Speaker(s):

'Beam'-ing Iceberg Tables Across Environments Using Project Nessie

At Wells Fargo, we delve into our approach for backing up and synchronizing Apache Iceberg tables across environments using Project Nessie as a catalog-level control plane and Apache Beam as the unified replication engine. By combining object storage replication with Nessie’s Git-like metadata versioning, orchestrated through a single Beam pipeline. We demonstrate how production Iceberg tables can be continuously mirrored into non-production catalogs without low-level database syncs. The architecture consists of two coordinated replication layers, implemented as a unified Apache Beam pipeline:

  1. Storage-Layer Replication A Beam pipeline reads all Iceberg table data that’s in Parquet file format along with Metadata files like manifests, and metadata JSON directly from production S3 and writes to non-production S3. Beam’s parallel execution model handles fan-out across thousands of tables efficiently, replacing ad-hoc tooling like rclone or distcp with a testable, portable, and observable pipeline.
  2. Catalog-Layer Replication with Nessie, Powered by Beam, Not Raw MongoDB Sync Rather than directly synchronizing Nessie’s underlying MongoDB collections (objs2, refs2), an approach that is fragile, version-sensitive, and opaque, we use Apache Beam as an abstraction layer that operates at the Nessie API level. The Beam pipeline: -> Polls the production Nessie instance for new commits and snapshot changes via the Nessie REST API -> Extracts the relevant branch, tag, and table metadata -> Applies those changes to the non-production Nessie instance in a controlled, auditable sequence

This means replication is driven by Nessie’s own versioning semantics rather than internal MongoDB implementation details making the approach more resilient to Nessie upgrades.

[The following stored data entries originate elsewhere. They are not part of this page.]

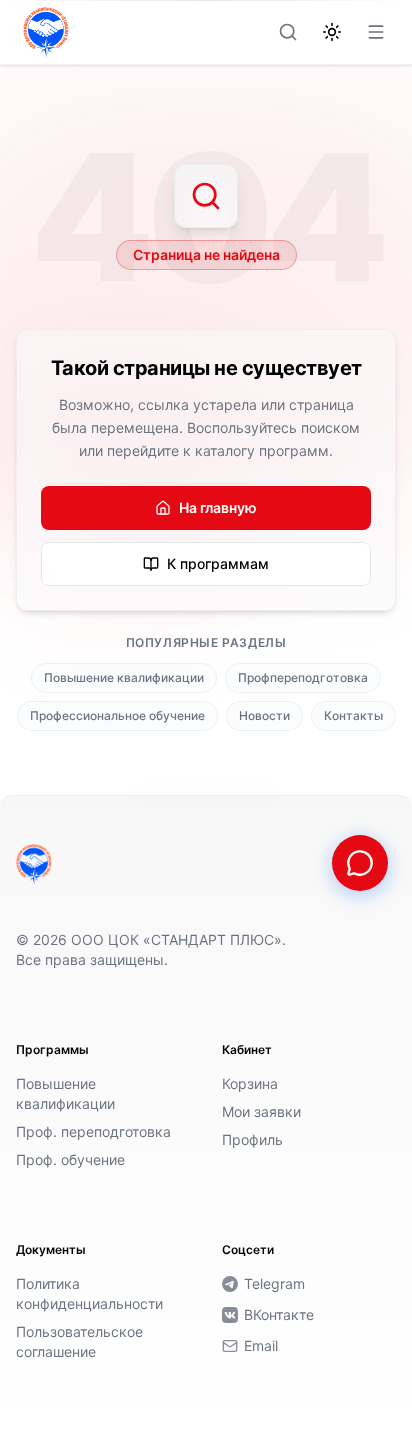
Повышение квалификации (124, 677)
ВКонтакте (279, 1314)
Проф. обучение (70, 1159)
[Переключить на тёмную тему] (332, 32)
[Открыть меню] (376, 32)
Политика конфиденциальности (89, 1293)
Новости (264, 715)
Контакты (353, 715)
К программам (218, 563)
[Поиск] (288, 32)
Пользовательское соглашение (79, 1341)
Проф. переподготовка (93, 1131)
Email (261, 1345)
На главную (218, 507)
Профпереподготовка (303, 677)
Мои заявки (261, 1111)
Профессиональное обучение (117, 715)
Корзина (250, 1083)
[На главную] (34, 864)
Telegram (274, 1283)
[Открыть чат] (360, 863)
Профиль (252, 1139)
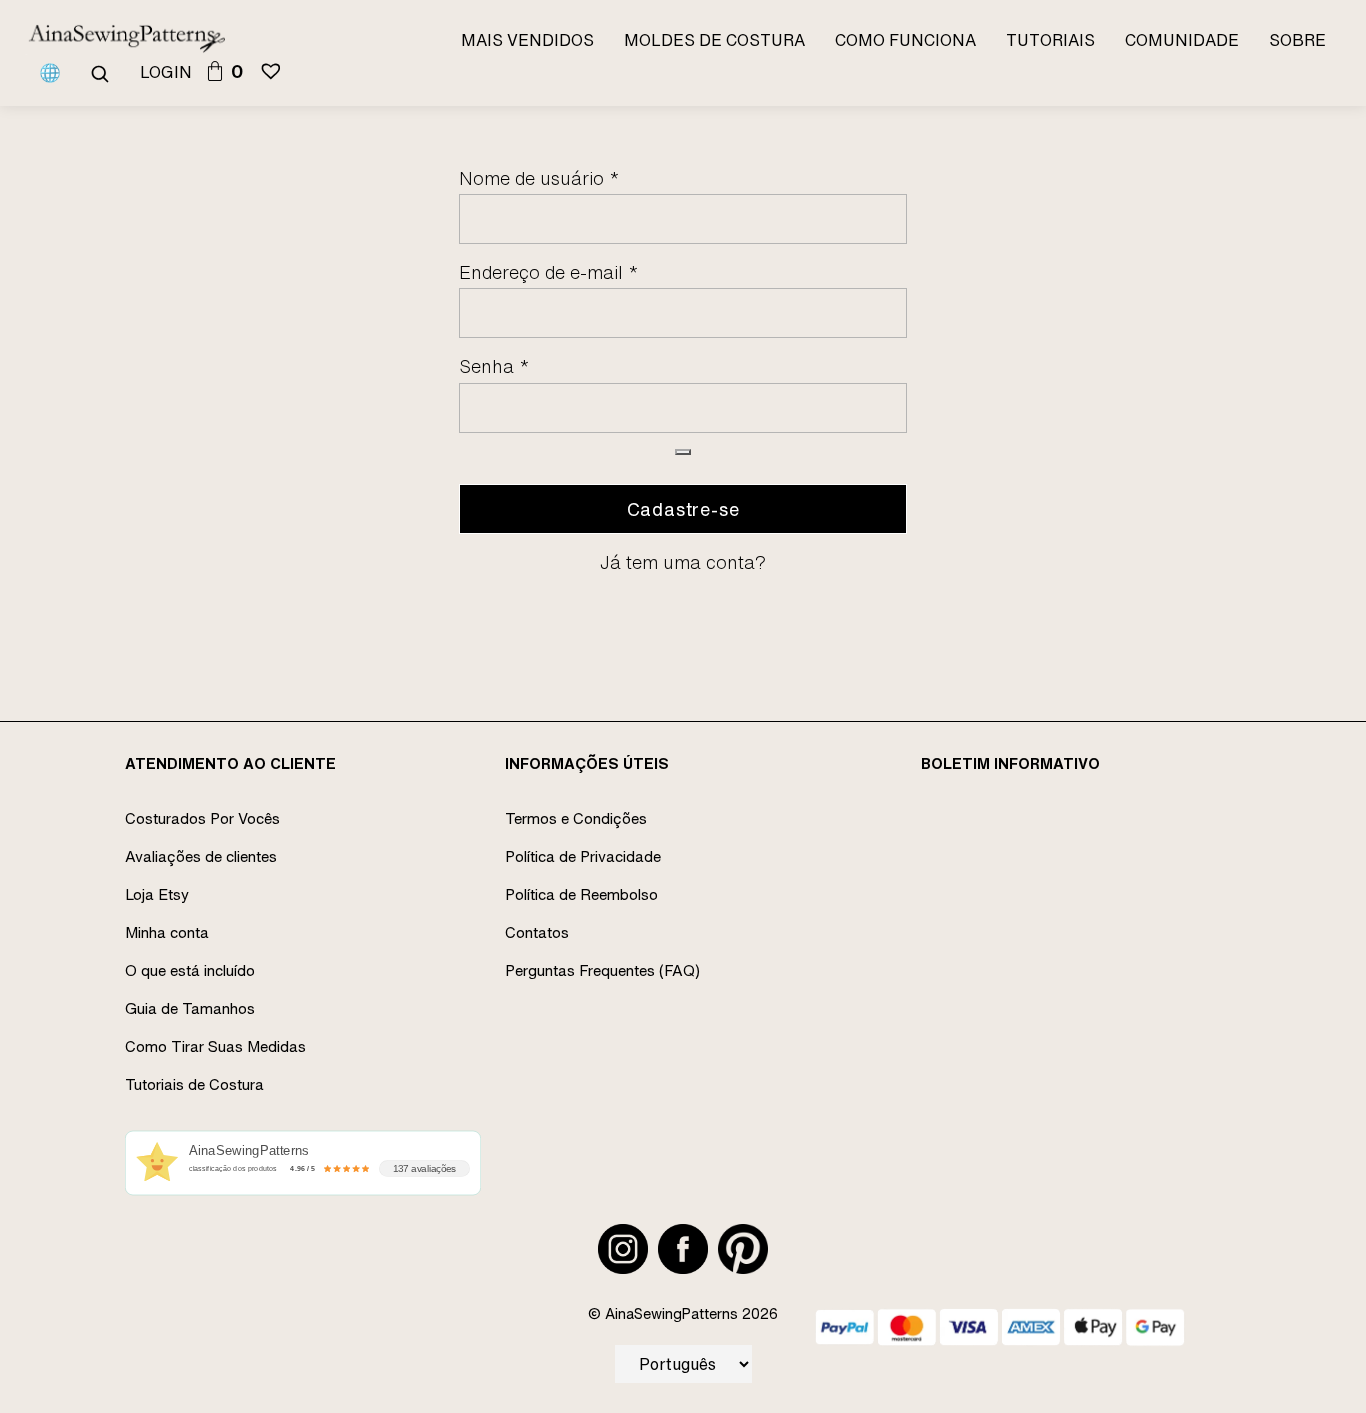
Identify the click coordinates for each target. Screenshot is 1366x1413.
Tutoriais (1050, 40)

A Unified Pipeline with Batch and Streaming Modes Both layers run within the same Beam pipeline, giving us a single model for two distinct operational needs. In streaming mode, the pipeline continuously watches for new Nessie commits and triggers incremental storage and catalog replication, keeping non-production environments near-current with production. In batch mode, the same pipeline handles full environment bootstrapping or point-in-time recovery to a specific Nessie snapshot. Beam’s runner portability was essential in our regulated environment: pipelines are developed and validated locally using the Direct Runner before being deployed to our Spark cluster via the Spark Runner, without any rewrite. Once completed, the non-production Nessie catalog becomes a true, API-level mirror of production. We will share practical lessons learned, including Nessie API pagination at scale, handling Beam pipeline failures mid-replication, and ensuring catalog consistency when storage and metadata sync are not atomic.